For more information, see the detailed protocol.
Note: it is critical that sodium azide be completely removed from any
antibody: it will react with the Cy5 and prevent conjugation.
Dialyze or exchange over a column the antibody in "Reaction Buffer".
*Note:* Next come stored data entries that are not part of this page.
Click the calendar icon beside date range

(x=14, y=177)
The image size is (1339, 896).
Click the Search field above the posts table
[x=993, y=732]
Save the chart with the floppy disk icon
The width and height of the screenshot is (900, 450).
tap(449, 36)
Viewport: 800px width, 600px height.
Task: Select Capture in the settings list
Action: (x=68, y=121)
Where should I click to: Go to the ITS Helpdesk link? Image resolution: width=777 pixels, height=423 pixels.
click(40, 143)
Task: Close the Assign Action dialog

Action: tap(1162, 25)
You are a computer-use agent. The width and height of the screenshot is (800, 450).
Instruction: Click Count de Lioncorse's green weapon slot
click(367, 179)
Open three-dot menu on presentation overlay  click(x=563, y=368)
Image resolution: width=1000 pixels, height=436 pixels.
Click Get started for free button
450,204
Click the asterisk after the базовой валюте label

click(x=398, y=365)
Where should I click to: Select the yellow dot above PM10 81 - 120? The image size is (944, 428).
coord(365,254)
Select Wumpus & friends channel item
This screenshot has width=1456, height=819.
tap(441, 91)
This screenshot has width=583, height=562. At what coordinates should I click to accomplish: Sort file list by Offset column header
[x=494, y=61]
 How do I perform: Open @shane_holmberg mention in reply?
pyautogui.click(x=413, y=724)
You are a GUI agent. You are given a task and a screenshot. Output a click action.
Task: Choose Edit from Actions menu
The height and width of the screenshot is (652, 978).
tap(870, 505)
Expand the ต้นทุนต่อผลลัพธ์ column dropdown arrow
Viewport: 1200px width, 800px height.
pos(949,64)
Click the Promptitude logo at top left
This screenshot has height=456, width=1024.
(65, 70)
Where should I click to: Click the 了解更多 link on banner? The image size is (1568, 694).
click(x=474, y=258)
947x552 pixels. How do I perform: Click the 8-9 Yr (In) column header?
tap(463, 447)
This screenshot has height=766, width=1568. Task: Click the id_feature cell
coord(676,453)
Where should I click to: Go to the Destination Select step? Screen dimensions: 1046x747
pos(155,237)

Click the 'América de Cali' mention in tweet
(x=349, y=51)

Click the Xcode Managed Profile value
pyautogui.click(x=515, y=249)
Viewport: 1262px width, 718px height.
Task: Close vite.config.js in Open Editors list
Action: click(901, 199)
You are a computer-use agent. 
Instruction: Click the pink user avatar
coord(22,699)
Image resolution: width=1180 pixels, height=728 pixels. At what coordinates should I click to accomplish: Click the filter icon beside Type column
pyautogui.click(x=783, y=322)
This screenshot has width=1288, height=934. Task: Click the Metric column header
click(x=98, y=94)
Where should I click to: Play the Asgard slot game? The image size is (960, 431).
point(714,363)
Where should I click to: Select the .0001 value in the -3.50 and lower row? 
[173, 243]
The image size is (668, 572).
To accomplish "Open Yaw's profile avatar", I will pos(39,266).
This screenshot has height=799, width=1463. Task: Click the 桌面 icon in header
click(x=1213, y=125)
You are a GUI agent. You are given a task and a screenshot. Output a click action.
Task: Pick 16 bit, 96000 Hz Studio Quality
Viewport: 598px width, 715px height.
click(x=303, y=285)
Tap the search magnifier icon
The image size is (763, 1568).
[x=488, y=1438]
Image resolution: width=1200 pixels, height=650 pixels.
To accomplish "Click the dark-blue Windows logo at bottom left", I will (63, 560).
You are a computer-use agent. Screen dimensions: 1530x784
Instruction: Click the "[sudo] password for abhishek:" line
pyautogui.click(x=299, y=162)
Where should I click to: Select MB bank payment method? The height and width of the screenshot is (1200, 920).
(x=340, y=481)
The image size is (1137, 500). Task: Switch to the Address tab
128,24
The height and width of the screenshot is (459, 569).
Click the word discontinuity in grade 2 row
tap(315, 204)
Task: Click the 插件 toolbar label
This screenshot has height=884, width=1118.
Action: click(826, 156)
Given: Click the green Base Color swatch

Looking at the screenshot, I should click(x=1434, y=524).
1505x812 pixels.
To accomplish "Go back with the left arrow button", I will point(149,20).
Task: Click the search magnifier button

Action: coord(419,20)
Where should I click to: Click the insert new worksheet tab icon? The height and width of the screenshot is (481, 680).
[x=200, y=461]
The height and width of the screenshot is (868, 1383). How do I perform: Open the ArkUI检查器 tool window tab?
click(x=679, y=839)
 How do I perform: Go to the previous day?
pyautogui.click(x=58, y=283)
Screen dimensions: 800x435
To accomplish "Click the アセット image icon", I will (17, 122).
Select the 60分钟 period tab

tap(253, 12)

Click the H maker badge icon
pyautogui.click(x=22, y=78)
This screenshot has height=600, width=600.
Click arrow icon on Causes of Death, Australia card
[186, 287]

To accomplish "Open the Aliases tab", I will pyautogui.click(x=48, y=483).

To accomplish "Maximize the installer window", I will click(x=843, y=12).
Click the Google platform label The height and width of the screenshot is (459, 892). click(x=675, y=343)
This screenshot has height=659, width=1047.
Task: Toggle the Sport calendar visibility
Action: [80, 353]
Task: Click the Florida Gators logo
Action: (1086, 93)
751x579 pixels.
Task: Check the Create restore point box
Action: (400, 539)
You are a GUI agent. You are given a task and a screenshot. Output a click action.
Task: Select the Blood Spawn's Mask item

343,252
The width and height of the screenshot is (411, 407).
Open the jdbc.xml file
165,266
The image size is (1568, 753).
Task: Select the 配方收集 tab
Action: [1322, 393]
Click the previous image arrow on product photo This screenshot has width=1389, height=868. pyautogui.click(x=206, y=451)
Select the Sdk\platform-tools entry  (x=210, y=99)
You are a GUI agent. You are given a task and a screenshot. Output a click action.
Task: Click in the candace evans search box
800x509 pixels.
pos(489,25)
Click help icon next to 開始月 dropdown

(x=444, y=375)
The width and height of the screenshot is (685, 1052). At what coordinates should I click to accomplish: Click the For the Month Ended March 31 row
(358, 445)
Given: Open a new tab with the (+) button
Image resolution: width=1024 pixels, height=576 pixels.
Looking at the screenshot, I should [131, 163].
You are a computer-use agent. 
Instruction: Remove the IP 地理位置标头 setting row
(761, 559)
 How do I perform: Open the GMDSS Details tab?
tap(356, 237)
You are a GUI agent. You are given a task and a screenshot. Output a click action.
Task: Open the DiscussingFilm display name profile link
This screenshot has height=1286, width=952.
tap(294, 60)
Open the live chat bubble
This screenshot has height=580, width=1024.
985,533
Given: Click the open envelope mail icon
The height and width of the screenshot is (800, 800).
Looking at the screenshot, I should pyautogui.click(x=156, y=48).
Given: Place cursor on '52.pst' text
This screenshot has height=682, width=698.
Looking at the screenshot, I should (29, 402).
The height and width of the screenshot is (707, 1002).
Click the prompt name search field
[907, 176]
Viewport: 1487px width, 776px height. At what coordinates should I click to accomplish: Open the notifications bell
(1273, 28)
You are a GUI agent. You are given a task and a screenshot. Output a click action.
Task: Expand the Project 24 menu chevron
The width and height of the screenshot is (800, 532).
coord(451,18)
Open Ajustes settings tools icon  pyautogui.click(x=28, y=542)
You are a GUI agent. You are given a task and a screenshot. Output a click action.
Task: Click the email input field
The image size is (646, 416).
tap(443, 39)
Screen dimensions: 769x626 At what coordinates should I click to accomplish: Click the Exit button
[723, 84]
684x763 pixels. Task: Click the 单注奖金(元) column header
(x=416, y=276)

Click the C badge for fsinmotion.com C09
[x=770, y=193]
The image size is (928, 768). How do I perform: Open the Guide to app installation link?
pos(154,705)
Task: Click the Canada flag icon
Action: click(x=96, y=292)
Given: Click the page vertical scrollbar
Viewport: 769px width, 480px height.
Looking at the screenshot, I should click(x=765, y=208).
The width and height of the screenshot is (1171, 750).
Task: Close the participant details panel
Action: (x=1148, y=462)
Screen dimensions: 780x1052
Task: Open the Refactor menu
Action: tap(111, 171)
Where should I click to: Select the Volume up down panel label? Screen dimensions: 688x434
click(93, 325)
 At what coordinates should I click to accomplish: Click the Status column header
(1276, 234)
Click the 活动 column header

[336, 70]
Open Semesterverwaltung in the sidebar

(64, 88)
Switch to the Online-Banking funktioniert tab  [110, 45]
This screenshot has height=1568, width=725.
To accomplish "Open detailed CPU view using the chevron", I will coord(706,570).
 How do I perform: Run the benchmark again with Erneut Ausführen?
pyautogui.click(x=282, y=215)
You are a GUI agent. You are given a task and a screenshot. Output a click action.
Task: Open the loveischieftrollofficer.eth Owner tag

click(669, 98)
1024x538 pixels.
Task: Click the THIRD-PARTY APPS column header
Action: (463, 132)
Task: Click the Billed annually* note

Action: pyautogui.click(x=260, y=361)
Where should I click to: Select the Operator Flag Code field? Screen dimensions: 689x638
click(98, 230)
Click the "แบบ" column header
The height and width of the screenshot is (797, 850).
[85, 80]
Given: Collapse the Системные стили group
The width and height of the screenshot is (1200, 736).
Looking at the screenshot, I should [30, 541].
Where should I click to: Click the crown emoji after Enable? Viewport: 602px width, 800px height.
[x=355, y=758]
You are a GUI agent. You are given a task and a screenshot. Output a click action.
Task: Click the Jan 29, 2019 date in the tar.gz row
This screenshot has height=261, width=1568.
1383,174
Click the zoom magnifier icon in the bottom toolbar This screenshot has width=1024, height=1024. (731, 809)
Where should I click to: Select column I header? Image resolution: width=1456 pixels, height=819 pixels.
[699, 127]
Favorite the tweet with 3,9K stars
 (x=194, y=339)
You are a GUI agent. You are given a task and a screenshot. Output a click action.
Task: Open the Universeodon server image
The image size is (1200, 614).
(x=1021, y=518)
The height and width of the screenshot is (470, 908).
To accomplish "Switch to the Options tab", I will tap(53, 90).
Measure the antibody concentration after buffer equilibration. (For IgG, 1
mg/ml has an A(280) of 1.4).
Dissolve the Cy5 in anhydrous DMSO immediately before use, at a
concentration of 10 mg/ml. Do not delay between weighing out the Cy5 and
dissolving it in DMSO; likewise, do not delay the addition of the solubilized
material to the antibody.
For the optimal ratio of 5:1, add 40 µg Cy5 per mg of antibody; mix
immediately.
Wrap the tube in foil; incubate and rotate at room temperature for 1 hour.
Remove the unreacted Cy5 and exchange the antibody into "Storage
Buffer" by gel filtration or dialysis.
"Reaction
Buffer": 500 mM carbonate, pH 9.5. For 1 liter: 17g Na2CO3, 28g NaHCO3
"Storage Buffer": 10 mM Tris, 150 mM NaCl, 0.1% (w/v) NaN3, pH 8.2.
For 1 liter: 1.42g TRIZMA 8.0, 8.77g NaCl, 5 ml 20% NaN3.